In his 1987 Chairman’s Letter, Warren Buffett explained how investors make the mistake of choosing exotic-sounding businesses over the less exotic, boring ones. Here’s an excerpt from the letter:
Gypsy Rose Lee announced on one of her later birthdays: “I have everything I had last year; it’s just that it’s all two inches lower.” As the table shows, during 1987 almost all of our businesses aged in a more upbeat way.
There’s not a lot new to report about these businesses – and that’s good, not bad. Severe change and exceptional returns usually don’t mix. Most investors, of course, behave as if just the opposite were true.
That is, they usually confer the highest price-earnings ratios on exotic-sounding businesses that hold out the promise of feverish change.
That prospect lets investors fantasize about future profitability rather than face today’s business realities.
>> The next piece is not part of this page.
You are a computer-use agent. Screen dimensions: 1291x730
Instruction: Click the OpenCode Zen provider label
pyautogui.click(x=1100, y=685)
For such investor-dreamers, any blind date is preferable to one with the girl next door, no matter how desirable she may be.
Experience, however, indicates that the best business returns are usually achieved by companies that are doing something quite similar today to what they were doing five or ten years ago. That is no argument for managerial complacency.
Businesses always have opportunities to improve service, product lines, manufacturing techniques, and the like, and obviously these opportunities should be seized. But a business that constantly encounters major change also encounters many chances for major error.
Furthermore, economic terrain that is forever shifting violently is ground on which it is difficult to build a fortress-like business franchise. Such a franchise is usually the key to sustained high returns.
The Fortune study I mentioned earlier supports our view. Only 25 of the 1,000 companies met two tests of economic excellence – an average return on equity of over 20% in the ten years, 1977 through 1986, and no year worse than 15%. These business superstars were also stock market superstars: During the decade, 24 of the 25 outperformed the S&P 500.